Chegada a hora de distracção, os amigos que nos aguardavam tinham
de esperar, a saída ficava adiada pelas conversas, da maior riqueza e franqueza
que já conheci. A relevância atribuída a Armando Martins Janeira pela juventude
que o conhecia não era apenas local. Um dia, em Roma, com o elenco de uma
moderna companhia teatral, mantivemos prolongada conversa acerca do seu
pensamento, confirmando a admiração que esse grupo de jovens italianos nutria
pela sua obra.
Durante esses anos, mostrando interesse pelas mais variadas
matérias, o vigor comunicativo do Sr. Embaixador estimulava o início das
conversas, dando-nos de seguida a melhor atenção, apesar de porventura pouco a
merecermos. Recordo que tinha um gosto particular pelo ciclo produtivo dos
mármores: perguntava-me tudo sobre as técnicas, a cadeia operatória, as
variedades, as pedreiras e os mercados. Mas o que mais o fascinava e procurava conhecer
era o que os artífices do ramo sentiriam ao lidar com essa pedra tão cheia de
vida e de elevado valor artístico.
Cultivava essa simplicidade rara que desinibia o
interlocutor, era atento no diálogo, respeitador como ninguém, bem-humorado,
conjugando a afectividade com o carácter livre e seguro dos que nasceram para
lá do Marão. Por algum forte motivo, nunca deixou de levar sempre consigo as
pedras transmontanas que lhe avivavam a lembrança da terra a que tanto queria.

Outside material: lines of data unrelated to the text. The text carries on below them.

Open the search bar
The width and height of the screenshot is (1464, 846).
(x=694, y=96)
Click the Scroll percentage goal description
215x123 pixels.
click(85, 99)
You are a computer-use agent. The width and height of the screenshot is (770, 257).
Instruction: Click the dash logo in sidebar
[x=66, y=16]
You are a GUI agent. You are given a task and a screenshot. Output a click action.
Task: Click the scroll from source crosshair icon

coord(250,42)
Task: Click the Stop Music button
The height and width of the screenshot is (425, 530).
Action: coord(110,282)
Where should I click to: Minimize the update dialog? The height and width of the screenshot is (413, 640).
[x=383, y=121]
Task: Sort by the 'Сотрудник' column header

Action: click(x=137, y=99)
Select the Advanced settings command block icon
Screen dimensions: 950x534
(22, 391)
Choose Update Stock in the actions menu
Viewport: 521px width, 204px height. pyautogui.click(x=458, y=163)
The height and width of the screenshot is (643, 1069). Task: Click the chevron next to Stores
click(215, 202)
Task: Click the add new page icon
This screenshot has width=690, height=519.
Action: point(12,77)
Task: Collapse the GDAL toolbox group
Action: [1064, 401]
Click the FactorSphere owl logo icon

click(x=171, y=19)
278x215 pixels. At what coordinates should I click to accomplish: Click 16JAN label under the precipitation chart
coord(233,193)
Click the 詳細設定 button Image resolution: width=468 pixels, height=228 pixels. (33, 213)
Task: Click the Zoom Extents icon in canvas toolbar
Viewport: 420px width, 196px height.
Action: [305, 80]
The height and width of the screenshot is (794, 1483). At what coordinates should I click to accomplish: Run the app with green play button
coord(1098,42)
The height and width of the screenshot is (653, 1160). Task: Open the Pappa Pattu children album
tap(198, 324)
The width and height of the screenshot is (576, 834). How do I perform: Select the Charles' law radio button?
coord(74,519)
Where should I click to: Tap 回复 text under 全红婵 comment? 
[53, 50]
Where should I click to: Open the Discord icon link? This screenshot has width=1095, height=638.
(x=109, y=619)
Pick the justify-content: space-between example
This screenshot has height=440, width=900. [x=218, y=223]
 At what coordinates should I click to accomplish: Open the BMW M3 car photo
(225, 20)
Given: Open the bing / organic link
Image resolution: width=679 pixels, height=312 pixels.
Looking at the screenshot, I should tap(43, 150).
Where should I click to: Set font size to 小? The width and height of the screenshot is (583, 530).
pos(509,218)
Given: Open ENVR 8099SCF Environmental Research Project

Percebi, anos mais tarde, que essa marca de distinta
hospitalidade tinha raízes profundas nas maneiras transmontanas de acolhimento,
traduzida na fórmula ‘entre quem é!’. Na verdade, os hábitos que ganhara no
‘seu’ Trás-os-Montes de infância, parecem ter sido sempre o leme da sua
conduta, reforçada com a sua vasta cultura e experiência de mundo, da qual o
contacto com o oriente terá sido um reencontro venturoso com os seus valores
mais profundos.
Esses valores universais que se conjugaram num só homem, e
que são as virtudes que ele próprio destacou: a bondade, a coragem, o sentimento
de gratidão e a fidelidade à palavra dada. Talvez por isso eu tenha ousado ter
autoridade para lembrar recentemente a um dos seus descendentes mais jovens:
‘não te esqueças nunca que, além de português, serás sempre transmontano’.